Data section ::

_ _ _ _ _ _ _

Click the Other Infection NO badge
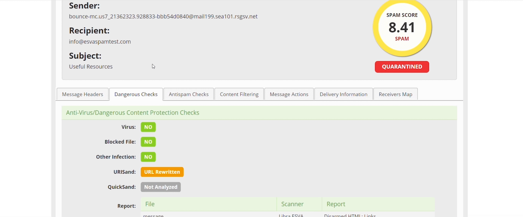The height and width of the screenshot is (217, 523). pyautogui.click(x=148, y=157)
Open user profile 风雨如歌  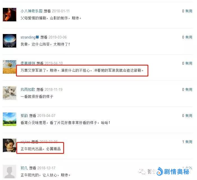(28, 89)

_ _ _ _ _ _ _

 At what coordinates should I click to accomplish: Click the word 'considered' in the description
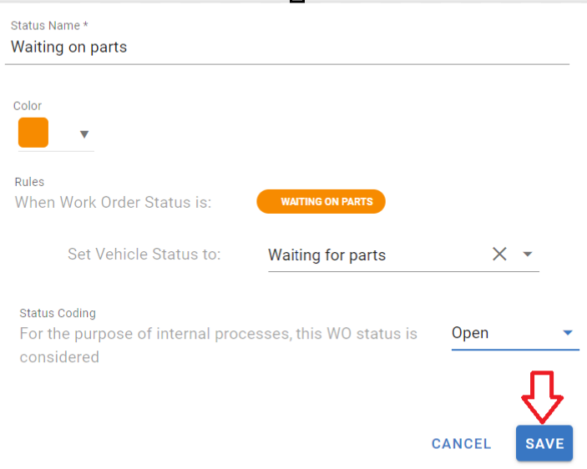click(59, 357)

_ _ _ _ _ _ _

Written request :: Retype the lines between the one containing "At what coordinates" and the one containing "click(59, 357)", inclusive, leaving out the pictures.

Result of this exercise ::
 At what coordinates should I click to accomplish: Click the word 'considered' in the description
click(59, 357)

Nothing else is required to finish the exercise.